ONLINE chatter is ruining the endings of TV shows for some viewers.

Almost one in five media-savvy young adults said they had to watch programmes live rather than on catch-up players because they were worried web discussions would spoil their enjoyment.

The same number also admitted to avoiding any social media sites if they had missed a show, according to a TeleScope 2012 survey.

Viewers are increasingly using online tools such as Twitter to share their views about programmes - dubbed "chatterboxing" - with a quarter of adults saying they had commented online or by text about TV shows.


Many under-35s who use social media said the discussion around a programme could make them view a show, with 17pc saying that the buzz could make them watch.

But 19pc of the same group also said they had to watch shows as they happened rather than using any TV on- demand devices because they were worried about reading spoilers from other people.

And 19pc also said they went out of their way to avoid social media if they had missed a show.

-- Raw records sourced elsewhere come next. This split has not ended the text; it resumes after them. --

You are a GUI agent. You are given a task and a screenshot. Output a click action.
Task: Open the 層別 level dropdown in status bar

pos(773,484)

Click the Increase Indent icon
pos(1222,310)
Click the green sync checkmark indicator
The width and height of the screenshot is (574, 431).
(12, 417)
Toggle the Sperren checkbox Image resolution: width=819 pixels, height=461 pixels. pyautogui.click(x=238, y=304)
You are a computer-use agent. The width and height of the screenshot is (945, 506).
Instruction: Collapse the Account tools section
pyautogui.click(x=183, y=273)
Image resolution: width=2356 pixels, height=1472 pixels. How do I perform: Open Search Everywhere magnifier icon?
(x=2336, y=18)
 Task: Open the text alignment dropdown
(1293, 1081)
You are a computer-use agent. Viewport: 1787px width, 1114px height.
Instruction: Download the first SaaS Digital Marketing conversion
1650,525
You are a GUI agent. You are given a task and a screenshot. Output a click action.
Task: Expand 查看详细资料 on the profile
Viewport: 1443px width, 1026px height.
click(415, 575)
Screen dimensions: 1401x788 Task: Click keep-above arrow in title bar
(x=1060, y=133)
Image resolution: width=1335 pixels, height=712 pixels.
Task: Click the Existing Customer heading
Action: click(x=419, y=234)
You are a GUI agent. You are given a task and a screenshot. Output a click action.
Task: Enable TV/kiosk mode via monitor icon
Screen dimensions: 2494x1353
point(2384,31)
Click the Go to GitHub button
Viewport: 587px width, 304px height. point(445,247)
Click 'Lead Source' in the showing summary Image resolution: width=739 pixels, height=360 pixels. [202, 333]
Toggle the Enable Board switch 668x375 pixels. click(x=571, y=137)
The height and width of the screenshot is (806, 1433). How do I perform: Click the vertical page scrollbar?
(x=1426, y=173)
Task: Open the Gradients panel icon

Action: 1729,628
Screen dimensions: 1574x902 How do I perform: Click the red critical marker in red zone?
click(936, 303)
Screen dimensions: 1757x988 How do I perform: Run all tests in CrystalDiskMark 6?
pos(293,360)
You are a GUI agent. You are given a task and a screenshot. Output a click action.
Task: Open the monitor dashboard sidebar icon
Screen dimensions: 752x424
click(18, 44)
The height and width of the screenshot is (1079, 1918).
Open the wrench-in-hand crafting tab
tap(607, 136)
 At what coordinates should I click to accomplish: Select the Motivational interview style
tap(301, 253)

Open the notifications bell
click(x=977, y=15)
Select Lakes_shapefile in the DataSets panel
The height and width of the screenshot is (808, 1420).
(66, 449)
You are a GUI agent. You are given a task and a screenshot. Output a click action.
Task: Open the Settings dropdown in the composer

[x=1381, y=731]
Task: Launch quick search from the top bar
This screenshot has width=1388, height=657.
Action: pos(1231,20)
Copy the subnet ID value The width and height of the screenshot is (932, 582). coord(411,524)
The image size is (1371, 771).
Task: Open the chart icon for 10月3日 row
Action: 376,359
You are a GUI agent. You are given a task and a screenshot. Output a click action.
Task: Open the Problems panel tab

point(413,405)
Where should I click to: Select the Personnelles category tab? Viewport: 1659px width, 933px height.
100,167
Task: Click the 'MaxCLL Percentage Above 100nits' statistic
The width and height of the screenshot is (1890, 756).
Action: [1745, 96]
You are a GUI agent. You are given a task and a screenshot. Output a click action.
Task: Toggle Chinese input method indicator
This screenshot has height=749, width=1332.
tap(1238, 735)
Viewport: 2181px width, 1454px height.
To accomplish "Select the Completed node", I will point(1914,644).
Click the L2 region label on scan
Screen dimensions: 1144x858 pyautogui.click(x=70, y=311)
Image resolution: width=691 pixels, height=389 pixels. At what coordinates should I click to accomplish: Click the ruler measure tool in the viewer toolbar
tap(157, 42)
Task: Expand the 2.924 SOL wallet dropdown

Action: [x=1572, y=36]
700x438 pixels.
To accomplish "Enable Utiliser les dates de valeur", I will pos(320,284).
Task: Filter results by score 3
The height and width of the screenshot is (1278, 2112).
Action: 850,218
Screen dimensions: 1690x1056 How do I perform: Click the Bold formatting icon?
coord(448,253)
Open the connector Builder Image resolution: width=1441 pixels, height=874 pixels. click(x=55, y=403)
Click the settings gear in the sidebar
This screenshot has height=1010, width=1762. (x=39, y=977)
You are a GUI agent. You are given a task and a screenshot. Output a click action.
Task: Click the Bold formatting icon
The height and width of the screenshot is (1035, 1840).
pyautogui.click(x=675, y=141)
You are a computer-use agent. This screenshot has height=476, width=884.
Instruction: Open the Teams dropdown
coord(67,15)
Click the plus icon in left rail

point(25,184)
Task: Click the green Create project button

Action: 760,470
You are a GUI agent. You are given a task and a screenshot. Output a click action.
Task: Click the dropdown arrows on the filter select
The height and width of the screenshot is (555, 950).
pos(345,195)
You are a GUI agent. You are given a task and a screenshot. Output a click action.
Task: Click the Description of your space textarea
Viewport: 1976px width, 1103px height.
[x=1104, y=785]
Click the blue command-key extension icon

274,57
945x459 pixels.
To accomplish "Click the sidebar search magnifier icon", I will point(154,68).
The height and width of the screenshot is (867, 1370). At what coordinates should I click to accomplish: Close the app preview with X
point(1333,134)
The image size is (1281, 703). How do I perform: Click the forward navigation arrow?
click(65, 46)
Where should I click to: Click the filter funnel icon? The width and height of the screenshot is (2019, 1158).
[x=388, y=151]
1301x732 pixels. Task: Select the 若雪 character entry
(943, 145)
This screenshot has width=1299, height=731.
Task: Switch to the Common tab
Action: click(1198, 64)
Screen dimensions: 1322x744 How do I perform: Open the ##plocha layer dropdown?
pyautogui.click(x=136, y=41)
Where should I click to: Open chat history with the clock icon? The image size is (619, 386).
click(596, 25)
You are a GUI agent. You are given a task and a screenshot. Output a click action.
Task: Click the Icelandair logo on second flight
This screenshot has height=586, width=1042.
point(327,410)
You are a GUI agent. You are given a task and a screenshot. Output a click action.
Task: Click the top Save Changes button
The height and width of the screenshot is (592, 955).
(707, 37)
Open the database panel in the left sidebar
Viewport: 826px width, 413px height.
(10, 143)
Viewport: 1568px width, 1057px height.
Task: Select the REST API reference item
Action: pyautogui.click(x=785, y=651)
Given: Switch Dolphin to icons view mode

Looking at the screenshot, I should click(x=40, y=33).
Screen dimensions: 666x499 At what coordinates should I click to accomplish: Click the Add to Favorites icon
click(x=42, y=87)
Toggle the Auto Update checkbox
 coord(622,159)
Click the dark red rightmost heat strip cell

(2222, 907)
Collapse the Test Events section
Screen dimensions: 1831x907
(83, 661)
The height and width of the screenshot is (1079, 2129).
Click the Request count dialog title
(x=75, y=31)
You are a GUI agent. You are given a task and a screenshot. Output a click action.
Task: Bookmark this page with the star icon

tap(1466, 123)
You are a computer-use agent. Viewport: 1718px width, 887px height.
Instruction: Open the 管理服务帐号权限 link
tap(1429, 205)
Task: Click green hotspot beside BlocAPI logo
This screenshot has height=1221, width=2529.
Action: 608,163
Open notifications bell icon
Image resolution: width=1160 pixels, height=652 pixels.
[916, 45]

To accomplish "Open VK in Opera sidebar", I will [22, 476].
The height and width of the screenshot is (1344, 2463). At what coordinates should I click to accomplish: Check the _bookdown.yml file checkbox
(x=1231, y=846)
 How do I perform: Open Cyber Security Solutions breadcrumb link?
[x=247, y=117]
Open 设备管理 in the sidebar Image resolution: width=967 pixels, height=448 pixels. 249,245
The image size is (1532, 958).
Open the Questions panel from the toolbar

The report, published by TV licensing, found that the average person consumed 28 hours of TV on a traditional set, with a further three hours on a laptop or phone.

The research also detailed how 91pc of all viewing was as it happened, with 9pc via "catch-up" - up 2pc in a year.


Psychologist Corinne Sweet said chatterboxing was about communicating.

"Wanting to communicate with others when you experience emotions such as sadness, entertainment, fear or awe is a part of the human condition," she said.

"As TV often prompts these feelings, it is not surprising that more of us are taking advantage of evolving technology to share our thoughts as we watch TV, even if we are home alone."

And Twitter spokeswoman Rachel Bremer said: "The public nature of the platform means that people can easily follow and join conversations about what they're watching in real time, adding to the social experience of TV."

However, despite the march of new technology some people still relied on old school systems.

The figures revealed that more than thousands of people still had a black and white TV licence.